Analysis of scalability problems

Introduction

The objective of this study was to find out why a certain F90 application did not scale as well as expected. The user suspected that it was due to the call to intrinsic routines for matrix multiplication and wanted to use Paraver to proof this.

In this study we compared some basic metrics of the 1 process and 4 processes tracefiles to check if we can see some differences that will justify the scalability problems.


Visual analysis

The first recommended step is to have a visual look of the traces. In our case we obtained the following views for the 4 threads trace:

We can see some unbalance between processes on the 3 main loops. This unbalance is one of the reasons for the scalability problems, but we can continue the analysis having a look on some metrics that characterize the program and the performance of the run.

Comparing the program characteristics

The first objective is to check if the observed unbalance can be confirmed at the level of instructions. We can see in in the next figure that there is an important unbalance of work between threads. This unbalance on the number of instructions is one of the problems to achieve good scalability.

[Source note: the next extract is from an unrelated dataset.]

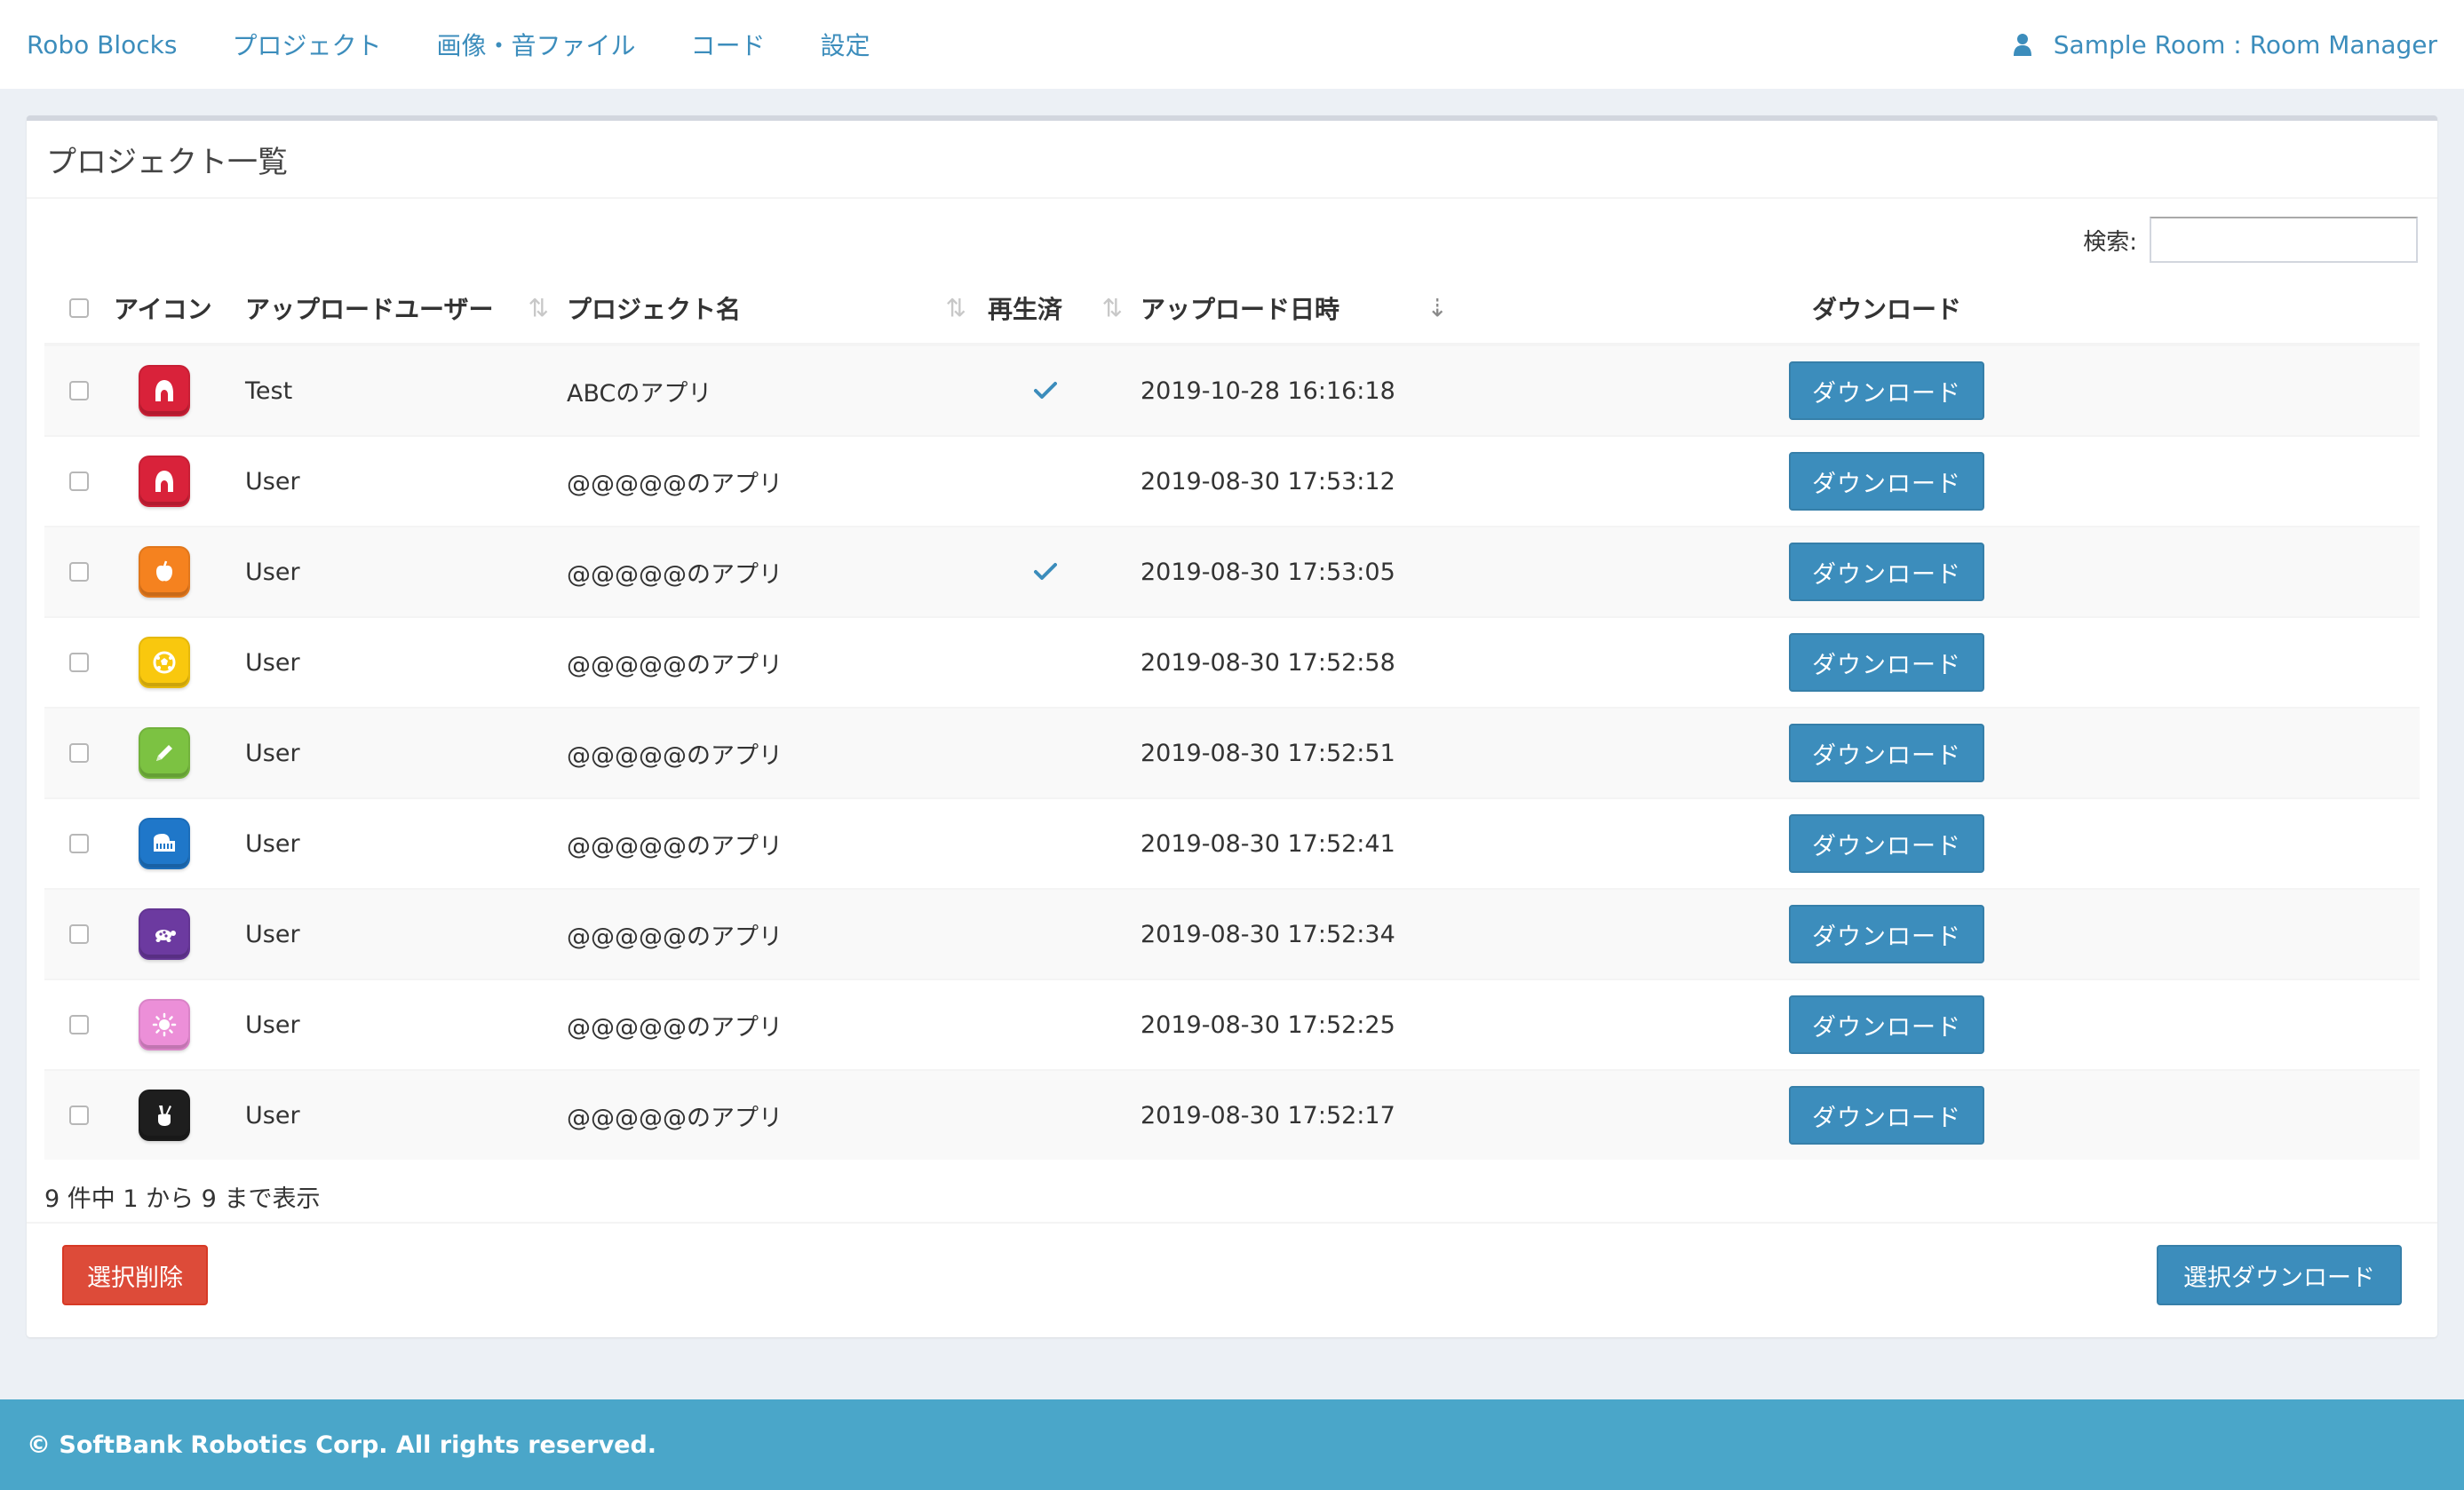 This screenshot has width=2464, height=1490. Describe the element at coordinates (163, 310) in the screenshot. I see `header-icon: アイコン` at that location.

Now we can compare the number of instructions of the two tracefiles

There is an important increase of the total instructions on the 3 main loops (from 115000000 to 189000000 aprox.) while other loops maintain the number of instructions. This increase of instructions will be another reason of the poor scalability.

It will be interesting to instrument within the big loops to identify where is the increase of instructions. To validate the users theory on the intrinsic calls, we can check if these loops are the ones that call to the routines for matrix multiplication

 


Comparing the performance behaviour

We can also compare the performance of both runs. The suggested metrics to check are:

  • The number of instructions per us. As we can see in the next two figures there is an important reduction (aprox. from 400 to 270). This is the 3rd reason we found to explain the poor scalability results.




  • The number of L2 misses. In this case there is a very important increase that maybe will justify the reduction on the MIPS ratio.






Conclusions

In this page we show the type of simple studies that can be performed to compare to tracefiles. In the described example the objective is to study the scalability problems of a program with different number of processors.

The comparative analysis should be based on applying to the different traces the same configuration files. The study starts with simple views of parallel process activity that can reveal potential load balance. It is very important not to stop there even if some cause of poor scalability is easily identified in the gaphical views. The analyst should evaluate further potential causes. 2D profiles for each parallel function of metrics derived from hardware counters information can be easily computed and may point out additional performance problems.

In this example, we have identified that it is a combination of several factors that leads to the scalability problem of the application. In our case those factors are real load imbalance in terms of instructions, increase in the number of instructions executed by the algorithm and increase in the number of L2 misses.